Przy okazji dobra wiadomość. Wydawnictwo Naukowe PWN ponownie wydało wspaniałą książkę „Dzieje kultury francuskiej”. Jest już w księgarni Plac Francuski. To pozycja obowiązkowa na półce każdego frankofila i studenta romanistyki. Przegląd dziejów kultury Francji napisany w bardzo przystępny sposób. Szeroki wachlarz tematyczny z historią Francji zarówno w tle, jak i w roli głównej.

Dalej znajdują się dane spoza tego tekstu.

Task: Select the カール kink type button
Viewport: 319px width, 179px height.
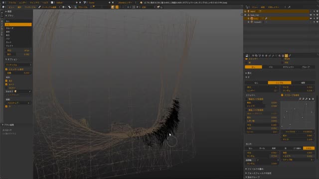Action: coord(262,148)
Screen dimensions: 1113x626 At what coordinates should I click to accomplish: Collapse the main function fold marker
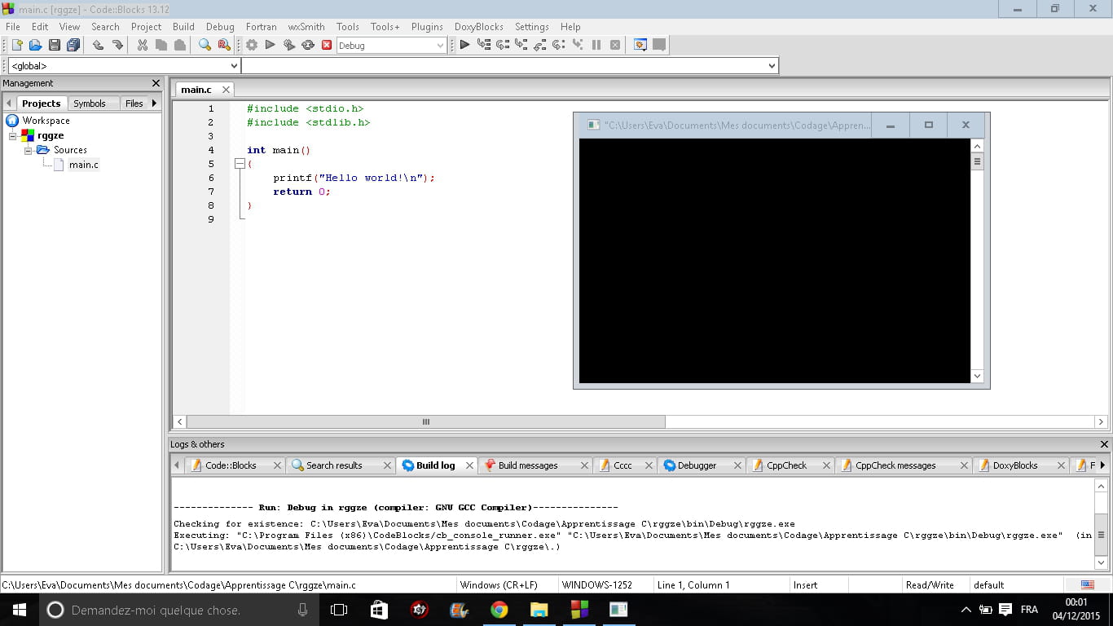[240, 164]
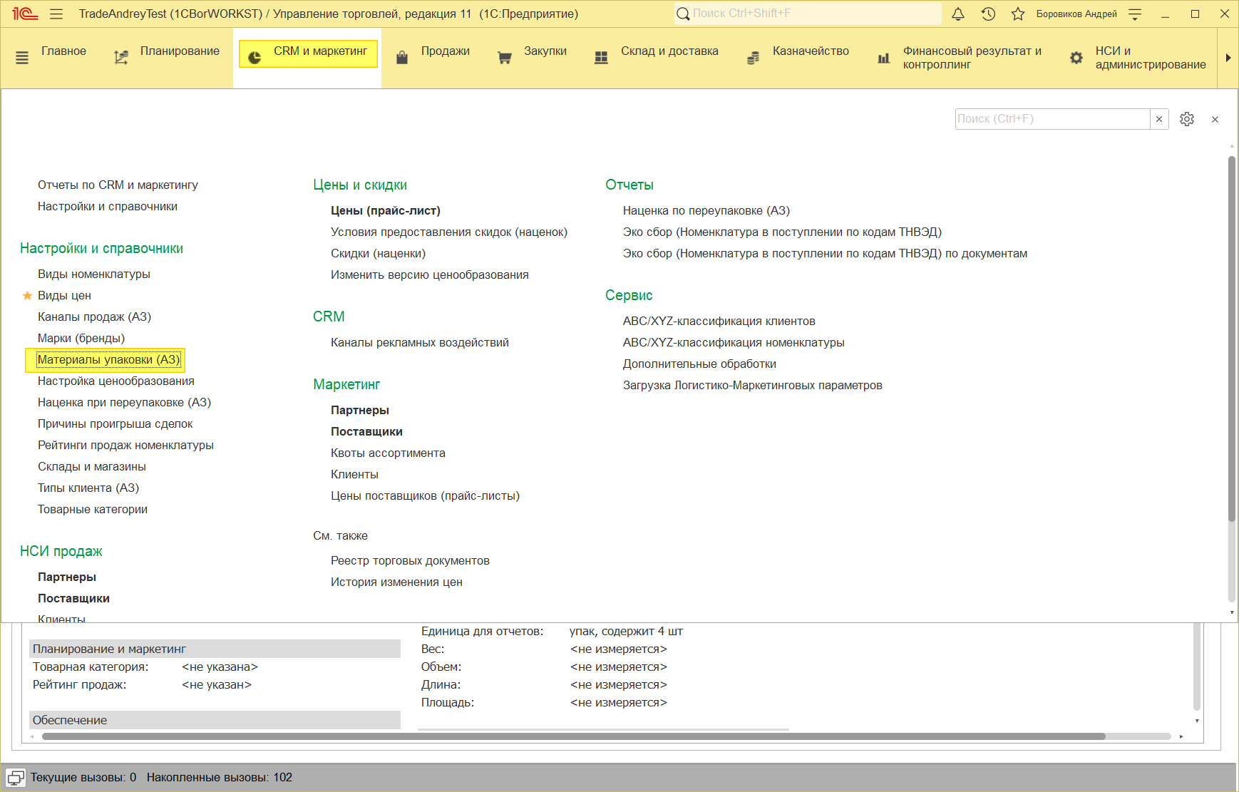The image size is (1239, 792).
Task: Open Цены (прайс-лист) link
Action: [385, 210]
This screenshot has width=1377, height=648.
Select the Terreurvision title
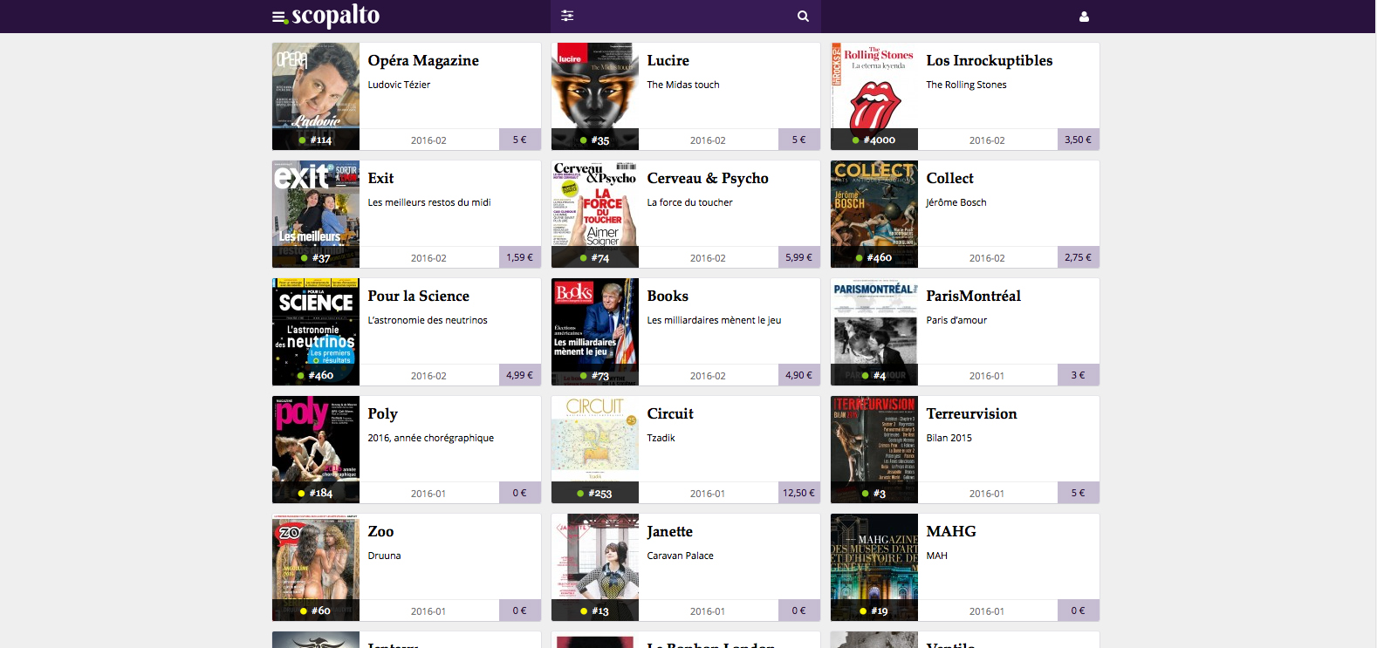click(x=971, y=413)
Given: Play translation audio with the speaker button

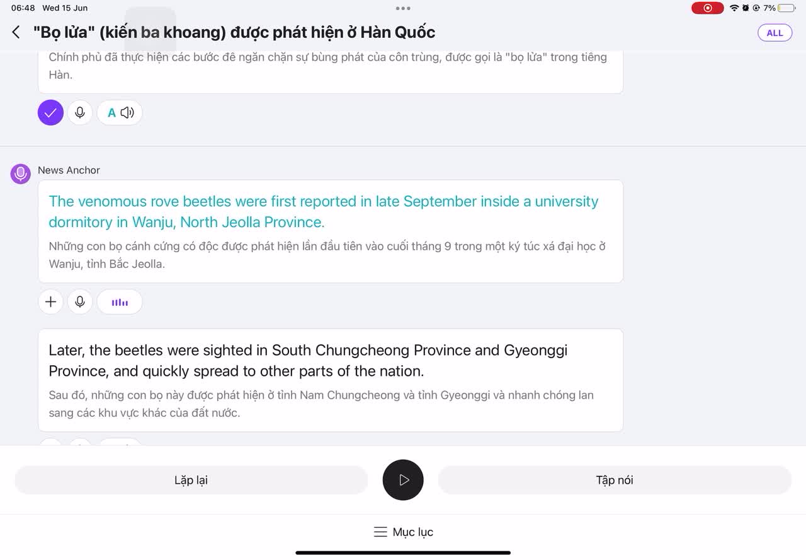Looking at the screenshot, I should (x=120, y=113).
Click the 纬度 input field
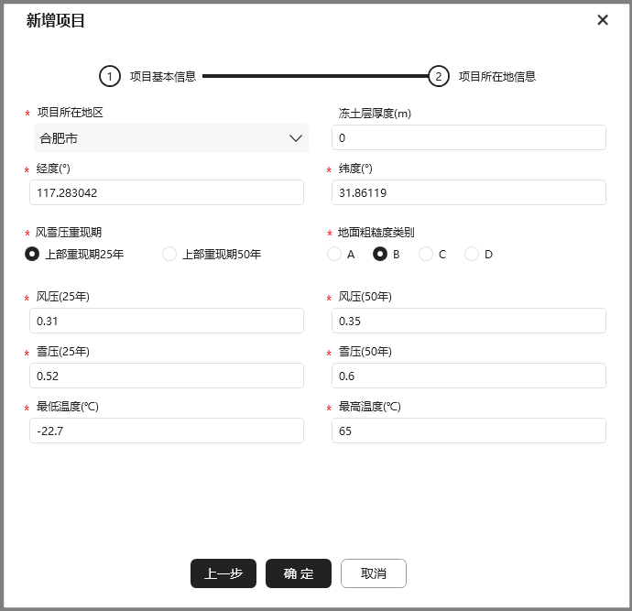The width and height of the screenshot is (632, 611). point(468,192)
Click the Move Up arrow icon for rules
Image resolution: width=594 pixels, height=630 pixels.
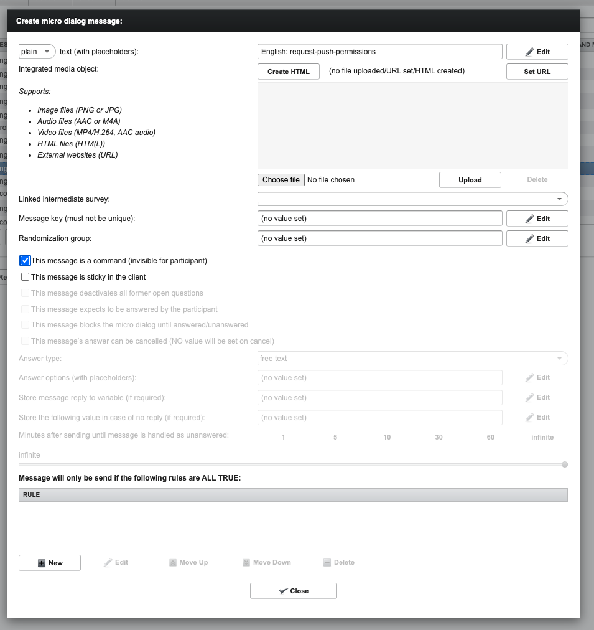[x=173, y=563]
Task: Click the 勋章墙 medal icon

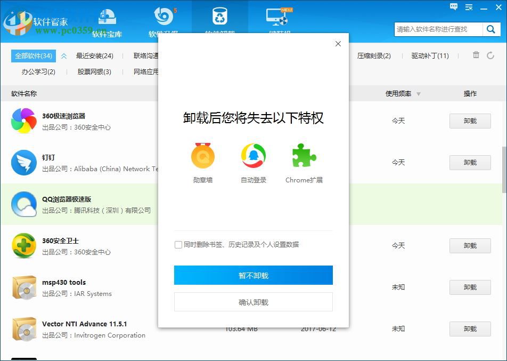Action: [202, 155]
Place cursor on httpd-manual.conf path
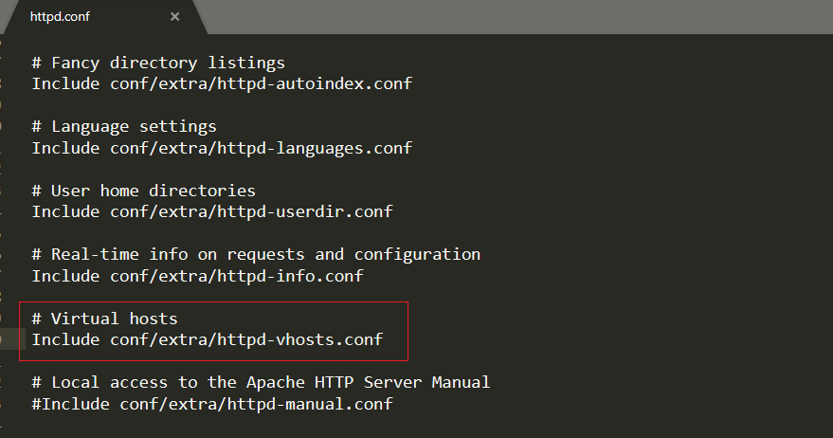This screenshot has width=833, height=438. pos(256,404)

Francuska literatura i muzyka, francuskie malarstwo i społeczeństwo, francuski styl. Prawie siedemset stron niesamowitej podróży przez wieki czytanej z wypiekami na twarzy.
Wercyngetoryks skończył marnie, przewieziony do Rzymu i tam stracony. Niemniej Galowie na trwale znaleźli swoje miejsce w historii i kulturze francuskiej i mówi się o nich we Francji nasi Galowie przodkowie. Od Galów pochodzi symbol Francji- kogut. Dlaczego? To efekt gry słów. Gallus to po łacinie kogut. Kiedy tereny dawnej Francji (czyli Galia) zostały podbite przez Rzymian, Rzymianie mylili się i zamiast Gal czy galijski używali określenia gallus. Znajduje się na pieczęci państwowej i jest symbolizuje wiele dyscyplin sportowych we Francji
A wiecie, że od francuskich Galów wywodzi się również nazwa znanych francuskich papierosów Gauloises. Na opakowaniu znajduje się nie kto inny jak … Wercyngetoryks. W czasie drugiej wojny światowej na terenach okupowanej Francji palenie Gauloises uznawano za akt patriotyzmu i poparcia dla przeciwników reżimu Vichy.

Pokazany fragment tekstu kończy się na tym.